If the sandboxed program does *not* need to reparent files, the
best-effort logic is to simply remove the unsupported rights from `ruleset_attr.handled_access_fs`.
This code needs to be inserted *after* you have filled a `struct
landlock_ruleset_attr` variable, but before you create the ruleset
from it:
```
int abi = landlock_create_ruleset(NULL, 0,
LANDLOCK_CREATE_RULESET_VERSION);
if (abi <= 0) {
/*
* This kernel does not let us use Landlock.
* Best effort: Give up, and do not restrict the process.
*/
return 0;
}
if (abi > ARRAY_SIZE(landlock_fs_access_rights)) {
/* Kernel from the future: Treat as highest known ABI version. */
abi = ARRAY_SIZE(landlock_fs_access_rights);
}
ruleset_attr.handled_access_fs &= landlock_fs_access_rights[abi-1];
```
Don't forget this!
Additionally, before you add a "path beneath" Landlock rule to the
ruleset, make sure that the requested access rights fit into the
previously restricted `handled_access_fs` rights:
```
path_beneath.allowed_access &= ruleset_attr.handled_access_fs;
```
### Case 2: the sandboxed program needs to reparent files
If the sandboxed program *does* need to reparent files, the
best-effort logic works the same as above, *but it has a special case
for ABI version 1*. In this ABI version, file reparenting does not
work under Landlock at all, and so we have to give up on it.
This code needs to be inserted *after* you have filled a `struct
landlock_ruleset_attr` variable, but before you create the ruleset
from it:
```
int abi = landlock_create_ruleset(NULL, 0,
LANDLOCK_CREATE_RULESET_VERSION);
switch (abi) {
case -1:
case 0: /* should not happen */
/*
* This kernel does not let us use Landlock.
* Best effort: Give up, and do not restrict the process.
*/
return 0;
case 1:
/*
* This kernel only supports Landlock ABI v1.
* We need the "refer" right, but it's not supported in ABI v1.
* Best effort: Give up, and do not restrict the process.
*/
return 0;
default:
if (abi > ARRAY_SIZE(landlock_fs_access_rights)) {
/*
* A kernel with Landlock suppport from the future!
* Treat it as the highest known ABI version.
*/
abi = ARRAY_SIZE(landlock_fs_access_rights);
}
ruleset_attr.handled_access_fs &= landlock_fs_access_rights[abi-1];
}
```
Additionally, before you add a "path beneath" Landlock rule to the
ruleset, make sure that the requested access rights fit into the
previously restricted `handled_access_fs` rights:
```
path_beneath.allowed_access &= ruleset_attr.handled_access_fs;
```
### Case 3: Sometimes this, sometimes that
This is the complicated case which we also implemented in the Go and
Rust Landlock libraries.
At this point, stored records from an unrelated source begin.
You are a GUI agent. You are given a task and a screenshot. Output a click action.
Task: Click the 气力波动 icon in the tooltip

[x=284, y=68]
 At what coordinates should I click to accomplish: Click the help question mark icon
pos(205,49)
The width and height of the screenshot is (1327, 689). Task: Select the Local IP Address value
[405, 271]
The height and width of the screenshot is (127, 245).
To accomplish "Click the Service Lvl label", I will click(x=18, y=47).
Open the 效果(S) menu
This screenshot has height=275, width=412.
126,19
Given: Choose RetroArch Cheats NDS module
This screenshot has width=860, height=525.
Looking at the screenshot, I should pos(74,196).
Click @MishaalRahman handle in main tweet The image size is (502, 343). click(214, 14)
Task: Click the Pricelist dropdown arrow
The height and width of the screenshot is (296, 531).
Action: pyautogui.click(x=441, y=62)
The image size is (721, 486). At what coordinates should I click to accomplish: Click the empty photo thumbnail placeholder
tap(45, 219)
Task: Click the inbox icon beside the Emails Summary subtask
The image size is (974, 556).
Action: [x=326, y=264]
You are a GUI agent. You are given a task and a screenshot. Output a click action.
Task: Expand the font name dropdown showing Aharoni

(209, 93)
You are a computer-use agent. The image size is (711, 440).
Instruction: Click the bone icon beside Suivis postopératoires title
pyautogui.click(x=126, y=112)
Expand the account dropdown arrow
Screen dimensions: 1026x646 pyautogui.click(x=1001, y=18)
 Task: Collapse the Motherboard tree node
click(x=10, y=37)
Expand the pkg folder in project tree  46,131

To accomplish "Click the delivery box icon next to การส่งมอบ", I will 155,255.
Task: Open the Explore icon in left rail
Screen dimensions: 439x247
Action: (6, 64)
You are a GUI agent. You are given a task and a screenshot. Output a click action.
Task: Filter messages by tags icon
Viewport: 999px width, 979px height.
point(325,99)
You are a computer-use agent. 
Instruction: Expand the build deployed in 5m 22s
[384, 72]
These libraries figure out at runtime which
of the two cases we are in, and then use the adequate approach as
above.
## Conclusion
In the long run, when Landlock has stabilized more, and as older
kernels become less relevant, this complication will hopefully go
away. Until then, I'm hopeful that most users can simply use the
simple approach in Case 1 above, because their programs do not need
the "refer" right.
## References
* I've previously written about this more in the abstract at: [Landlock File System Access
Model](https://docs.google.com/document/d/1SkFpl_Xxyl4E6G2uYIlzL0gY2PFo-Nl8ikblLvnpvlU/edit#).
* https://landlock.io/ - Official Landlock page
* [Landlock kernel documentation](https://docs.kernel.org/userspace-api/landlock.html)
Thank you Mickaƫl, for pointing out some issues in this article!